Comparing the 3-star Honda Mobilio to the 4-star City (4th-gen) perfectly demonstrates how high pedal intrusion is hugely penalised by GNCAP compared to bodyshell instability (4 points vs 1 point). Image: Global NCAP
Comparing the 3-star Honda Mobilio to the 4-star City (4th-gen) perfectly demonstrates how high pedal intrusion is hugely penalised by GNCAP compared to bodyshell instability (4 points vs 1 point). Image: Global NCAP

New beginnings (for Hyundai)

Yes, the Verna's passenger compartment became unstable, but yes, it is their first 5-star car. Was this just a Creta/Carens with airbags slapped on to make it 5-star? No. Did GNCAP award it points for ADAS to offset bad crash protection? Also no.

It's not just 6 airbags: the Verna had extremely low pedal intrusion compared to other cars from Hyundai-Kia, which contributed hugely to it achieving five stars. Image: Global NCAP
It's not just 6 airbags: the Verna had extremely low pedal intrusion compared to other cars from Hyundai-Kia, which contributed hugely to it achieving five stars. Image: Global NCAP

What people seem to have straight-up missed is that with zero pedal intrusion in the frontal impact, the Verna has actually fixed *the* big structural problem its stablemates had presented. Side airbags or not, with the old frontal-only protocol, the Verna would have been in line for a comfortable 4 stars (the new protocols give equal weightage to front and side impact, which did lift it to five).


The Syros

The Syros appears to have one-upped even that. With a very robust BNCAP result, it enters the territory of not just five stars but "as good as it gets" which has traditionally belonged to Tata, Mahindra and to an extent* VW-Skoda.

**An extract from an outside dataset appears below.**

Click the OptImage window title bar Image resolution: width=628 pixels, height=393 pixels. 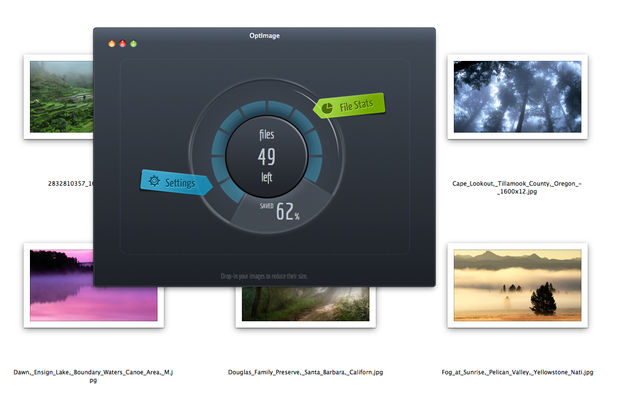(264, 36)
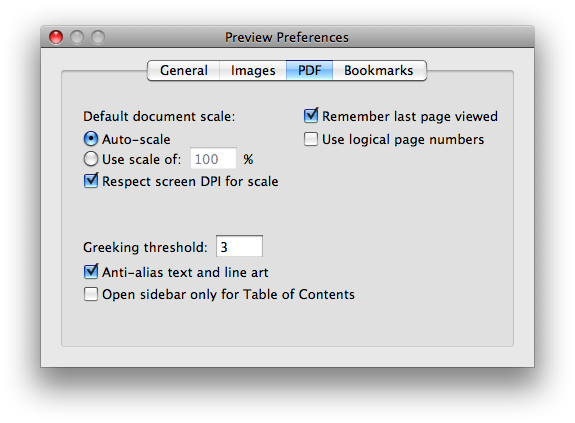The width and height of the screenshot is (575, 423).
Task: Go to the Bookmarks tab
Action: tap(379, 70)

*Kushaq and Slavia had a little bit of pedal intrusion as well


As for child protection, it was clear since its launch that Kia were going for a comfortable result: the new passenger airbag deactivation switch (worth 3 points) and i-Size positions (worth 1 point) more than gave that away. After all, the Carens scraped its way to five stars even without the former.


But it's the adult protection that's a pleasant surprise.

Syros result steps into the "as good as it gets" zone. Image: BNCAP
Syros result steps into the "as good as it gets" zone. Image: BNCAP

From the green feet we can infer that there was zero pedal intrusion, and its footwell remained stable too. And it appears very likely that its passenger compartment remained stable as well — otherwise, Kia would not have been allowed to demonstrate robust knee protection for drivers of different sizes, without which it is extremely rare to have green knees.


Interestingly, the Syros is also the first car tested by BNCAP that has been tested for side & pole impacts on the passenger side that's not covered by Indian/EU homologation. This is something Global NCAP have always done, ever since they caught Ford and GM red-handed in Latin America in 2017.

Syros is the first car tested by BNCAP for side impact on passenger side that's not already covered in regulatory side impact testing (ECE 95/AIS 99). Image: BNCAP
Syros is the first car tested by BNCAP for side impact on passenger side that's not already covered in regulatory side impact testing (ECE 95/AIS 99). Image: BNCAP

Now you know there's more to it than the widely parrotted stable bodyshell.